*Study material*
================

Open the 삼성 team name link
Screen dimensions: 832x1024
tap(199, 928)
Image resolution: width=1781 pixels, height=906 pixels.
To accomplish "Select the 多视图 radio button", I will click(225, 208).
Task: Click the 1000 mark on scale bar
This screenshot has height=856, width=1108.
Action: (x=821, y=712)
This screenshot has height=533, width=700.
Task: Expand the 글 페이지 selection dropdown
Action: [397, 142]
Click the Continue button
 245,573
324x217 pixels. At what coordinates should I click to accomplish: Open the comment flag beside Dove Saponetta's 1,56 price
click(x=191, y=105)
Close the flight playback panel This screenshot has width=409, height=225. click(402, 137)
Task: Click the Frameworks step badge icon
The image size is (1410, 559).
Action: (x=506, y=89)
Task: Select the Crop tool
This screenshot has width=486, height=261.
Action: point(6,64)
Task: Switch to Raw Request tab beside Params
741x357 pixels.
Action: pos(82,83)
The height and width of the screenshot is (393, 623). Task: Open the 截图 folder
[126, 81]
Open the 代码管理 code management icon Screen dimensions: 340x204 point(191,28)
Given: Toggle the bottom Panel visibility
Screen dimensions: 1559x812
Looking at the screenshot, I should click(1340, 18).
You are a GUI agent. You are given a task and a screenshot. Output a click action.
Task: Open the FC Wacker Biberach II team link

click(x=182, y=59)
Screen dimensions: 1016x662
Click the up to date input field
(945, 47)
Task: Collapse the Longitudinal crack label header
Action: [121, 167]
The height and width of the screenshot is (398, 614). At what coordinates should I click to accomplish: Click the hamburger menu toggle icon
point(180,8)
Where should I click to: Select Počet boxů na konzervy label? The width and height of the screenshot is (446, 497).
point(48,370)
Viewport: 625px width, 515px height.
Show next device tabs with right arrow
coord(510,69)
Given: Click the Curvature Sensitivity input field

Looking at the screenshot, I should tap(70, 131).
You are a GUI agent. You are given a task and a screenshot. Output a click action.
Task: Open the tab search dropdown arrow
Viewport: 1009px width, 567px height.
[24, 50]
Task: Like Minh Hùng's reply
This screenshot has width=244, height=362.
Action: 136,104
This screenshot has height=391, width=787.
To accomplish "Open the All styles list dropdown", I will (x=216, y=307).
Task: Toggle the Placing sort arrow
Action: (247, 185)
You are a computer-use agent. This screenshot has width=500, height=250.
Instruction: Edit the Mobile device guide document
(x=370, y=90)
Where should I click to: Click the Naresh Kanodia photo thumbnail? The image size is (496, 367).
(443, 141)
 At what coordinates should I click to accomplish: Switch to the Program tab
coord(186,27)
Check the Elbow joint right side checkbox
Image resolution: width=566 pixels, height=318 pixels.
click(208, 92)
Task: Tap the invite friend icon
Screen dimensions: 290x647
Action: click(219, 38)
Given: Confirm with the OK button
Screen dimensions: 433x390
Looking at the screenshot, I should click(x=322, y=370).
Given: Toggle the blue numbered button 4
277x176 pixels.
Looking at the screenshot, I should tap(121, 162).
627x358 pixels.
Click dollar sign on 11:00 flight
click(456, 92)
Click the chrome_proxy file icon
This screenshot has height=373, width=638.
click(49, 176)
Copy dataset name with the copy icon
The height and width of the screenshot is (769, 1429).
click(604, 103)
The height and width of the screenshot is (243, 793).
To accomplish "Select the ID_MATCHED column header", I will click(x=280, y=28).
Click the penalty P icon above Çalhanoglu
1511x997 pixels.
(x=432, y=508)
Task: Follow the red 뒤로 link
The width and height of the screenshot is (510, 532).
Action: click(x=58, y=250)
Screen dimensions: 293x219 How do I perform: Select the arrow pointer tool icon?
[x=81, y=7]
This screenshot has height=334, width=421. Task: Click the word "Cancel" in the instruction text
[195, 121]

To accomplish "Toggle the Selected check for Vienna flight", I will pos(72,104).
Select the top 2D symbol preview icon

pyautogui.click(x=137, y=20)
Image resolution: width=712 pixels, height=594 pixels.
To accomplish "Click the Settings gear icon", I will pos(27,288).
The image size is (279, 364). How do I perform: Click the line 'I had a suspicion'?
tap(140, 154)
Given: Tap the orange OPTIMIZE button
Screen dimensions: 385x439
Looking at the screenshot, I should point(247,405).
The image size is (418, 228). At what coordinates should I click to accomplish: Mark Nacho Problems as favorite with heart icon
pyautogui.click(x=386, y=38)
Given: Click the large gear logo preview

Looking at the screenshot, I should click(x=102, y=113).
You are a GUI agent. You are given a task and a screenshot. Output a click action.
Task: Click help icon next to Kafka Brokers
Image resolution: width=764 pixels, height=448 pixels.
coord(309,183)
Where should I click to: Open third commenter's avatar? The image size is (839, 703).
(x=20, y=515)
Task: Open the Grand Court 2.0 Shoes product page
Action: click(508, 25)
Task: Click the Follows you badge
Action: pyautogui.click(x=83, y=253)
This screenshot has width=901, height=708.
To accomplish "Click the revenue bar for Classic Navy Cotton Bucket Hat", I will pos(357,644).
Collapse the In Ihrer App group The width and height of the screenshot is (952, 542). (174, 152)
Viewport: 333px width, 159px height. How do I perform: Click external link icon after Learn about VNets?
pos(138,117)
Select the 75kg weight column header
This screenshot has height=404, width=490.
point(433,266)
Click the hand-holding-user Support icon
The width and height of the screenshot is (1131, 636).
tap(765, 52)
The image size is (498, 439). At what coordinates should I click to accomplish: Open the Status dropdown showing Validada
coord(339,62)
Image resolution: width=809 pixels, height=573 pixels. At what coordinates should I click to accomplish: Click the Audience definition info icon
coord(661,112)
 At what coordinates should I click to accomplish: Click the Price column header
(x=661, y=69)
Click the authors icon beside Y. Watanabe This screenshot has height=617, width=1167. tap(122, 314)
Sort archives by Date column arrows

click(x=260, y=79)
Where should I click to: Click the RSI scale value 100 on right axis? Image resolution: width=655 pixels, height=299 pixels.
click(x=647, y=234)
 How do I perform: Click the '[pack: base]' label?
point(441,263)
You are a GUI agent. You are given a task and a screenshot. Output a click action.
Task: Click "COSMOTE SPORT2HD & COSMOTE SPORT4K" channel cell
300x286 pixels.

================

*What the exercise asks*
Repeat each entry above, matching every line exactly.

*Expected answer*
Open the 삼성 team name link
Screen dimensions: 832x1024
tap(199, 928)
Image resolution: width=1781 pixels, height=906 pixels.
To accomplish "Select the 多视图 radio button", I will click(225, 208).
Task: Click the 1000 mark on scale bar
This screenshot has height=856, width=1108.
Action: (x=821, y=712)
This screenshot has height=533, width=700.
Task: Expand the 글 페이지 selection dropdown
Action: [397, 142]
Click the Continue button
 245,573
324x217 pixels. At what coordinates should I click to accomplish: Open the comment flag beside Dove Saponetta's 1,56 price
click(x=191, y=105)
Close the flight playback panel This screenshot has width=409, height=225. click(402, 137)
Task: Click the Frameworks step badge icon
The image size is (1410, 559).
Action: (x=506, y=89)
Task: Select the Crop tool
This screenshot has width=486, height=261.
Action: point(6,64)
Task: Switch to Raw Request tab beside Params
741x357 pixels.
Action: pos(82,83)
The height and width of the screenshot is (393, 623). Task: Open the 截图 folder
[126, 81]
Open the 代码管理 code management icon Screen dimensions: 340x204 point(191,28)
Given: Toggle the bottom Panel visibility
Screen dimensions: 1559x812
Looking at the screenshot, I should click(1340, 18).
You are a GUI agent. You are given a task and a screenshot. Output a click action.
Task: Open the FC Wacker Biberach II team link

click(x=182, y=59)
Screen dimensions: 1016x662
Click the up to date input field
(945, 47)
Task: Collapse the Longitudinal crack label header
Action: [121, 167]
The height and width of the screenshot is (398, 614). At what coordinates should I click to accomplish: Click the hamburger menu toggle icon
point(180,8)
Where should I click to: Select Počet boxů na konzervy label? The width and height of the screenshot is (446, 497).
point(48,370)
Viewport: 625px width, 515px height.
Show next device tabs with right arrow
coord(510,69)
Given: Click the Curvature Sensitivity input field

Looking at the screenshot, I should tap(70, 131).
You are a GUI agent. You are given a task and a screenshot. Output a click action.
Task: Open the tab search dropdown arrow
Viewport: 1009px width, 567px height.
[24, 50]
Task: Like Minh Hùng's reply
This screenshot has width=244, height=362.
Action: 136,104
This screenshot has height=391, width=787.
To accomplish "Open the All styles list dropdown", I will (x=216, y=307).
Task: Toggle the Placing sort arrow
Action: (247, 185)
You are a computer-use agent. This screenshot has width=500, height=250.
Instruction: Edit the Mobile device guide document
(x=370, y=90)
Where should I click to: Click the Naresh Kanodia photo thumbnail? The image size is (496, 367).
(443, 141)
 At what coordinates should I click to accomplish: Switch to the Program tab
coord(186,27)
Check the Elbow joint right side checkbox
Image resolution: width=566 pixels, height=318 pixels.
click(208, 92)
Task: Tap the invite friend icon
Screen dimensions: 290x647
Action: click(219, 38)
Given: Confirm with the OK button
Screen dimensions: 433x390
Looking at the screenshot, I should click(x=322, y=370).
Given: Toggle the blue numbered button 4
277x176 pixels.
Looking at the screenshot, I should tap(121, 162).
627x358 pixels.
Click dollar sign on 11:00 flight
click(456, 92)
Click the chrome_proxy file icon
This screenshot has height=373, width=638.
click(49, 176)
Copy dataset name with the copy icon
The height and width of the screenshot is (769, 1429).
click(604, 103)
The height and width of the screenshot is (243, 793).
To accomplish "Select the ID_MATCHED column header", I will click(x=280, y=28).
Click the penalty P icon above Çalhanoglu
1511x997 pixels.
(x=432, y=508)
Task: Follow the red 뒤로 link
The width and height of the screenshot is (510, 532).
Action: click(x=58, y=250)
Screen dimensions: 293x219 How do I perform: Select the arrow pointer tool icon?
[x=81, y=7]
This screenshot has height=334, width=421. Task: Click the word "Cancel" in the instruction text
[195, 121]

To accomplish "Toggle the Selected check for Vienna flight", I will pos(72,104).
Select the top 2D symbol preview icon

pyautogui.click(x=137, y=20)
Image resolution: width=712 pixels, height=594 pixels.
To accomplish "Click the Settings gear icon", I will pos(27,288).
The image size is (279, 364). How do I perform: Click the line 'I had a suspicion'?
tap(140, 154)
Given: Tap the orange OPTIMIZE button
Screen dimensions: 385x439
Looking at the screenshot, I should point(247,405).
The image size is (418, 228). At what coordinates should I click to accomplish: Mark Nacho Problems as favorite with heart icon
pyautogui.click(x=386, y=38)
Given: Click the large gear logo preview

Looking at the screenshot, I should click(x=102, y=113).
You are a GUI agent. You are given a task and a screenshot. Output a click action.
Task: Click help icon next to Kafka Brokers
Image resolution: width=764 pixels, height=448 pixels.
coord(309,183)
Where should I click to: Open third commenter's avatar? The image size is (839, 703).
(x=20, y=515)
Task: Open the Grand Court 2.0 Shoes product page
Action: click(508, 25)
Task: Click the Follows you badge
Action: pyautogui.click(x=83, y=253)
This screenshot has width=901, height=708.
To accomplish "Click the revenue bar for Classic Navy Cotton Bucket Hat", I will pos(357,644).
Collapse the In Ihrer App group The width and height of the screenshot is (952, 542). (174, 152)
Viewport: 333px width, 159px height. How do I perform: Click external link icon after Learn about VNets?
pos(138,117)
Select the 75kg weight column header
This screenshot has height=404, width=490.
point(433,266)
Click the hand-holding-user Support icon
The width and height of the screenshot is (1131, 636).
tap(765, 52)
The image size is (498, 439). At what coordinates should I click to accomplish: Open the Status dropdown showing Validada
coord(339,62)
Image resolution: width=809 pixels, height=573 pixels. At what coordinates should I click to accomplish: Click the Audience definition info icon
coord(661,112)
 At what coordinates should I click to accomplish: Click the Price column header
(x=661, y=69)
Click the authors icon beside Y. Watanabe This screenshot has height=617, width=1167. tap(122, 314)
Sort archives by Date column arrows

click(x=260, y=79)
Where should I click to: Click the RSI scale value 100 on right axis? Image resolution: width=655 pixels, height=299 pixels.
click(x=647, y=234)
 How do I perform: Click the '[pack: base]' label?
point(441,263)
You are a GUI agent. You are given a task and a screenshot. Output a click action.
Task: Click "COSMOTE SPORT2HD & COSMOTE SPORT4K" channel cell
300x286 pixels.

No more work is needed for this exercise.